------ Information shown

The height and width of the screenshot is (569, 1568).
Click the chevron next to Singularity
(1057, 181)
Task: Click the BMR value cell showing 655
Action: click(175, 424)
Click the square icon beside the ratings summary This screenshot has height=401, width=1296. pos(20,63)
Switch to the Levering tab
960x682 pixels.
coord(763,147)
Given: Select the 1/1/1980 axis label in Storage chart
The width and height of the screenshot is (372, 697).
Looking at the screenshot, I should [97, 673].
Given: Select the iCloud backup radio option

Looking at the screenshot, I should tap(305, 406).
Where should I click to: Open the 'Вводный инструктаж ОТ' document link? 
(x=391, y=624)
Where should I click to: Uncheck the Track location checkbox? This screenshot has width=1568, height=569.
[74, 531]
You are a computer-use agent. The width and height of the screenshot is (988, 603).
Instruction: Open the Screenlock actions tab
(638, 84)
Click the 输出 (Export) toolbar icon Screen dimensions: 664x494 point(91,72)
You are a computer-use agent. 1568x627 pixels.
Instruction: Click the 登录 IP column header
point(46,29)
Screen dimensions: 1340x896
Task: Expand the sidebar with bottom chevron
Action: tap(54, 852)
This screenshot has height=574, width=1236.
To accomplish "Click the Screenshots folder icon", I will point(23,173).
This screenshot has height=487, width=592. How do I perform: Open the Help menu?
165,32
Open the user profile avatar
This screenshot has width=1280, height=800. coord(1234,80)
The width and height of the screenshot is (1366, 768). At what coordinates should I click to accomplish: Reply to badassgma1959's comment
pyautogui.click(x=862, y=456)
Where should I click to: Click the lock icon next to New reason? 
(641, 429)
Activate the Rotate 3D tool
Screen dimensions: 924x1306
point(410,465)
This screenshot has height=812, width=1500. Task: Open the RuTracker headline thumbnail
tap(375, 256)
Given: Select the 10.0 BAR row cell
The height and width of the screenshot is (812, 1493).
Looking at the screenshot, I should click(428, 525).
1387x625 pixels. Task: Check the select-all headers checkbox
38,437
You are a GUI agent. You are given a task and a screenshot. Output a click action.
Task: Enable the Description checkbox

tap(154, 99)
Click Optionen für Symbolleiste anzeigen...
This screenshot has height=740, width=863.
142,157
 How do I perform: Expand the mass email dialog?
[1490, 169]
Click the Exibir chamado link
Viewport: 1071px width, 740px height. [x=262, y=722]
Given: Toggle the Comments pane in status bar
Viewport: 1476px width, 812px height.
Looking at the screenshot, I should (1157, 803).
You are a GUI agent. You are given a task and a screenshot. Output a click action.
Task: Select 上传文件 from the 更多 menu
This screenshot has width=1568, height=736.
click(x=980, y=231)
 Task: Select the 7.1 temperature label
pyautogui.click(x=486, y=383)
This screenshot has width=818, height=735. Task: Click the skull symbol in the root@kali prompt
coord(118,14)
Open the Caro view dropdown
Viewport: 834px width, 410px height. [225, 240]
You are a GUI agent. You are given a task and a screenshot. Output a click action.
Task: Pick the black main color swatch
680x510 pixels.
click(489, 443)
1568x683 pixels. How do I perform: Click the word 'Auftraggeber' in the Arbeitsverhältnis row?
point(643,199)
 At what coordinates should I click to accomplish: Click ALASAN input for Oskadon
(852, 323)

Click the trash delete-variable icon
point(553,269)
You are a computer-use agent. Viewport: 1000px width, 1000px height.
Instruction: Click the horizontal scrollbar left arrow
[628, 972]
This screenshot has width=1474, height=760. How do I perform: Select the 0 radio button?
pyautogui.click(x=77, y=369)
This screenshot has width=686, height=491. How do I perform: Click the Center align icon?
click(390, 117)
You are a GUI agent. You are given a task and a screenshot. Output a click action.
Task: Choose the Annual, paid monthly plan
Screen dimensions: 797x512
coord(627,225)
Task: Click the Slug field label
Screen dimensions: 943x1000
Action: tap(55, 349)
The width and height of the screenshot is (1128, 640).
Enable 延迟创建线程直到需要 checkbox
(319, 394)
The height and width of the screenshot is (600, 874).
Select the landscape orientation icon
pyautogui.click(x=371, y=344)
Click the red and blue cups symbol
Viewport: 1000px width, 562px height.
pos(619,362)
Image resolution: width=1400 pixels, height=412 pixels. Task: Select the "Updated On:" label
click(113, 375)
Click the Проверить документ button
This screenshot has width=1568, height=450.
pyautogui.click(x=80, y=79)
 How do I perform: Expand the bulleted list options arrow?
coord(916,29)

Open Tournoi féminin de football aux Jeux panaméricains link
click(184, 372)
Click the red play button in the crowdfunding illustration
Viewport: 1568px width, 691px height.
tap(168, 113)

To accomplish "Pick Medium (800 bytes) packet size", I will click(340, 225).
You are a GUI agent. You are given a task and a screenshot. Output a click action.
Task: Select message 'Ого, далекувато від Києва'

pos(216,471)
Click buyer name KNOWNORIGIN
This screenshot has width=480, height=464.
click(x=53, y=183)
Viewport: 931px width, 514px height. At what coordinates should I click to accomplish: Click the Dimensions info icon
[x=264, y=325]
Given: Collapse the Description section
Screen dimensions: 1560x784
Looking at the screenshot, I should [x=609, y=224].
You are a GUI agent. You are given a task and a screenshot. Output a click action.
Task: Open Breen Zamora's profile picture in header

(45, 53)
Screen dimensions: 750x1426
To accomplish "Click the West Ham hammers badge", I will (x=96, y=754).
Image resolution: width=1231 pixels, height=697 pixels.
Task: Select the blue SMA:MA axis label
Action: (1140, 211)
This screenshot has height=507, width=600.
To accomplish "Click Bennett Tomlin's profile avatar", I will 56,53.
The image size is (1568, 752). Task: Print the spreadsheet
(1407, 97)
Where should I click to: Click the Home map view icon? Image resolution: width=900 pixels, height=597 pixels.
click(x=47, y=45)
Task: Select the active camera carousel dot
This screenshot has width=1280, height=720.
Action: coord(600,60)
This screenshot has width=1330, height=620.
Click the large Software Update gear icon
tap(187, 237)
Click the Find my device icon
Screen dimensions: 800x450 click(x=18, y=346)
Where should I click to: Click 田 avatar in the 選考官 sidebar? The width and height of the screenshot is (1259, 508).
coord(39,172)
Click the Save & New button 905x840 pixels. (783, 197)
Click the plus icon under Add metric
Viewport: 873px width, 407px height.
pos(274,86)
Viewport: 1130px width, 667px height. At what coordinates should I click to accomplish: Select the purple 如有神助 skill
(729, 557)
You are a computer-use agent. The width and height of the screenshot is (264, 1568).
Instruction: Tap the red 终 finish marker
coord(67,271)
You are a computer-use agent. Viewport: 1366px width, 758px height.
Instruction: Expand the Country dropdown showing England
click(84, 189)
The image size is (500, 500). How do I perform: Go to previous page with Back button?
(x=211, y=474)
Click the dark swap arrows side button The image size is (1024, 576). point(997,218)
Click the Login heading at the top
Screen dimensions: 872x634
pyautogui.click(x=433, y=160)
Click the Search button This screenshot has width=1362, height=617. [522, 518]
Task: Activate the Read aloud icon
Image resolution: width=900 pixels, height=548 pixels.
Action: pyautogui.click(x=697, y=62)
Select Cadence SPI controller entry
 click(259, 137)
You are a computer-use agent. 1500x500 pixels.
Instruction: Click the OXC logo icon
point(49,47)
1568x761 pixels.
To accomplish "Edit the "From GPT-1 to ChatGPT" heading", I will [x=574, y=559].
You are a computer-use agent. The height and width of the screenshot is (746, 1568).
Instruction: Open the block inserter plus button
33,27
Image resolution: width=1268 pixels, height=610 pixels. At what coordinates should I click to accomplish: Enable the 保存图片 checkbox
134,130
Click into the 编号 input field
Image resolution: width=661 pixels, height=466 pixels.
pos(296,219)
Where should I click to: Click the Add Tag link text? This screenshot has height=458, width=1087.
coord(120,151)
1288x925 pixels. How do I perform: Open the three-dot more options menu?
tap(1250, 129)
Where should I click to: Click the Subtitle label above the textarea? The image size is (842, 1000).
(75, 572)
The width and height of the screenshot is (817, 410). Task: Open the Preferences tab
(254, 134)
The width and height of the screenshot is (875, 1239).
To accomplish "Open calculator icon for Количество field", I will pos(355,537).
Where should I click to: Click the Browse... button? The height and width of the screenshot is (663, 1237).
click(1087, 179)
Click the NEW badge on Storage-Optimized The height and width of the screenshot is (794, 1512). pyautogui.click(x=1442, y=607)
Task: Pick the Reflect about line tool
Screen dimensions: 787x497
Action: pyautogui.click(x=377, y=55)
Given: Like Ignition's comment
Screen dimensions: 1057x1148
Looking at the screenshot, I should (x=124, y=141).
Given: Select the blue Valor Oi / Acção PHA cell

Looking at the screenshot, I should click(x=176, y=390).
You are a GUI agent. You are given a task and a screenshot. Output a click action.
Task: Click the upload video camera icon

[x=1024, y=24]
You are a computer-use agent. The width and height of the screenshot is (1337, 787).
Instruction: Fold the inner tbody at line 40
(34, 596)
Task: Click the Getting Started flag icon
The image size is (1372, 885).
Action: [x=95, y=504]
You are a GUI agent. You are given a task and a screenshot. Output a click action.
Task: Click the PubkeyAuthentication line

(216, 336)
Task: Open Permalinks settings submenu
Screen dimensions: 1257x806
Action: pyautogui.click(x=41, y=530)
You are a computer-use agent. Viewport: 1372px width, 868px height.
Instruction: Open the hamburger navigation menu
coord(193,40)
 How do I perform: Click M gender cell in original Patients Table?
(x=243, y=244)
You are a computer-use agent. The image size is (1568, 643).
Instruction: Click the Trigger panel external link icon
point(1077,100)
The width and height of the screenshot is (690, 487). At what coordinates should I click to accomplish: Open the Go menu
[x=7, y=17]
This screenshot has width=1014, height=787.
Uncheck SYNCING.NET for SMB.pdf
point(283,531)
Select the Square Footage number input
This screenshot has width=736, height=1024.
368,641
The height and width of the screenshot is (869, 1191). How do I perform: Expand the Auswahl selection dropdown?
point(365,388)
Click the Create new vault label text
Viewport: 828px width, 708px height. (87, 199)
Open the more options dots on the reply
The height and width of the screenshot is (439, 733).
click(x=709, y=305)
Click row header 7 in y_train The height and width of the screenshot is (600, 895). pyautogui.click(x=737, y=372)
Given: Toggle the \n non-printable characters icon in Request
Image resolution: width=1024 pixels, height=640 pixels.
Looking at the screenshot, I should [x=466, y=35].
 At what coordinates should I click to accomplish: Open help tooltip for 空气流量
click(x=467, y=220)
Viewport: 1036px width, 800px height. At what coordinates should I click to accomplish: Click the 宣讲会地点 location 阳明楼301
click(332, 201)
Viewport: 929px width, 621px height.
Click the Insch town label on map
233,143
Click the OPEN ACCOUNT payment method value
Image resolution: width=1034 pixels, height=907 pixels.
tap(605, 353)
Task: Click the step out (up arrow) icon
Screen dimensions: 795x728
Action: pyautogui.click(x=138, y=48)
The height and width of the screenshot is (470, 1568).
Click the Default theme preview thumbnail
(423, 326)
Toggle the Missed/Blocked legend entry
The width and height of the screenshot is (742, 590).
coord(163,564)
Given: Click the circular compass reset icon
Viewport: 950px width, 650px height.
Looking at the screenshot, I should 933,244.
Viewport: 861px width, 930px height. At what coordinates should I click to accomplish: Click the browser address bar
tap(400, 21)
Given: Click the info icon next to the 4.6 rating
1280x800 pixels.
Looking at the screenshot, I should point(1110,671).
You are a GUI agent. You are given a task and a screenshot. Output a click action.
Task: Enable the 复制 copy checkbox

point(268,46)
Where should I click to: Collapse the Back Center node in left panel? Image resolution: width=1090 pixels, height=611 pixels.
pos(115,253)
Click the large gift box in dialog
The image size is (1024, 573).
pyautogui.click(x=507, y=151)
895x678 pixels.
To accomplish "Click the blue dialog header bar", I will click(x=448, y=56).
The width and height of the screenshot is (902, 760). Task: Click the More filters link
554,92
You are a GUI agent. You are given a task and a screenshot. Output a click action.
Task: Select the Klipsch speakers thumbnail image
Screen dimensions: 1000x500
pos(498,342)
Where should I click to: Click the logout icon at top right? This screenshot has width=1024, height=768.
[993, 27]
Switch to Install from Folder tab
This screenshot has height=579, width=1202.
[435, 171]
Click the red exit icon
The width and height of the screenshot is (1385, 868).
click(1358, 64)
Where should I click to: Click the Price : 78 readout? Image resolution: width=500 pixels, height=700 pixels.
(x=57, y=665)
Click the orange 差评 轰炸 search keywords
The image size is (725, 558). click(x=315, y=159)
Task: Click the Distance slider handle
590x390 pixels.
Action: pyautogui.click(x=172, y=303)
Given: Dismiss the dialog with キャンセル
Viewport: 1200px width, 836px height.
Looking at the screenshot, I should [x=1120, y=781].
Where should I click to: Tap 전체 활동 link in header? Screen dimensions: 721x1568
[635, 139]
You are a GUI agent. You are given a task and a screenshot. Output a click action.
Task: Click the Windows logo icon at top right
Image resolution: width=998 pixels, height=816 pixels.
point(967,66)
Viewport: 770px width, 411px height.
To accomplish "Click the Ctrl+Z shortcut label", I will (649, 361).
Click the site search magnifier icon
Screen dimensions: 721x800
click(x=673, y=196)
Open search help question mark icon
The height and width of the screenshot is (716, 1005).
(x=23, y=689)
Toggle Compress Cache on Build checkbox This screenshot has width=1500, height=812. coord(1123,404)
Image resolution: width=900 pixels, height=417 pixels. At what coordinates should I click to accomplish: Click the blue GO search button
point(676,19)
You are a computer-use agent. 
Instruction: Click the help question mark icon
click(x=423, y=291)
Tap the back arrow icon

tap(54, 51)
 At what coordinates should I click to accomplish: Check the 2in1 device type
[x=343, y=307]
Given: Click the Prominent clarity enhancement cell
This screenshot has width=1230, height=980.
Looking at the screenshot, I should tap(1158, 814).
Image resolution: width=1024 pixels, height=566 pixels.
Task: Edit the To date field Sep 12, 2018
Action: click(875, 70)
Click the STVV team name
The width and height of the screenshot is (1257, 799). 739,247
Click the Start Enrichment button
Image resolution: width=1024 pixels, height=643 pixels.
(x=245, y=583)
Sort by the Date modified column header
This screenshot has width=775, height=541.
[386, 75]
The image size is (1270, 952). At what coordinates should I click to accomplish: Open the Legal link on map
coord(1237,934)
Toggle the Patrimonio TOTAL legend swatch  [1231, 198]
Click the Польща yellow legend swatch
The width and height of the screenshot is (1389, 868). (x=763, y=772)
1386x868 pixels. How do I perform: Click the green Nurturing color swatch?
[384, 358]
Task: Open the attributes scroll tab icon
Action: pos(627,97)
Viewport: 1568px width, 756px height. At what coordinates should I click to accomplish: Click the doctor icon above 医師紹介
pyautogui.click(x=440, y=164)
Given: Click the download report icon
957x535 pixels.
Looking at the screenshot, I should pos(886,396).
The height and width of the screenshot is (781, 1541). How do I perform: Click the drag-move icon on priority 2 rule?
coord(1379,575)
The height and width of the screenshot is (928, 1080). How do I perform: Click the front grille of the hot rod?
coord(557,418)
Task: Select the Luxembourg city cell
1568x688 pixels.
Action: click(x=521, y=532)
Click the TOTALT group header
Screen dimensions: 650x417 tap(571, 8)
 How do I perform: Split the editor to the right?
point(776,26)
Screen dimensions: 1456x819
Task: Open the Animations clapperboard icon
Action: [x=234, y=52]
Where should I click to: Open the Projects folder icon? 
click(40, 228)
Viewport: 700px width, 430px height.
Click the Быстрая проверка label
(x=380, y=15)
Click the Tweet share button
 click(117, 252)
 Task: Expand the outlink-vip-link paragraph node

------------

### [What to do]
Both the line containing "Where should I click to: Open the 'Вводный" and the line containing "This screenshot has height=574, width=1236." belong in the answer. Print them and every line above that falls between them exactly, and no others.

### [Answer space]
Where should I click to: Open the 'Вводный инструктаж ОТ' document link? 
(x=391, y=624)
Where should I click to: Uncheck the Track location checkbox? This screenshot has width=1568, height=569.
[74, 531]
You are a computer-use agent. The width and height of the screenshot is (988, 603).
Instruction: Open the Screenlock actions tab
(638, 84)
Click the 输出 (Export) toolbar icon Screen dimensions: 664x494 point(91,72)
You are a computer-use agent. 1568x627 pixels.
Instruction: Click the 登录 IP column header
point(46,29)
Screen dimensions: 1340x896
Task: Expand the sidebar with bottom chevron
Action: tap(54, 852)
This screenshot has height=574, width=1236.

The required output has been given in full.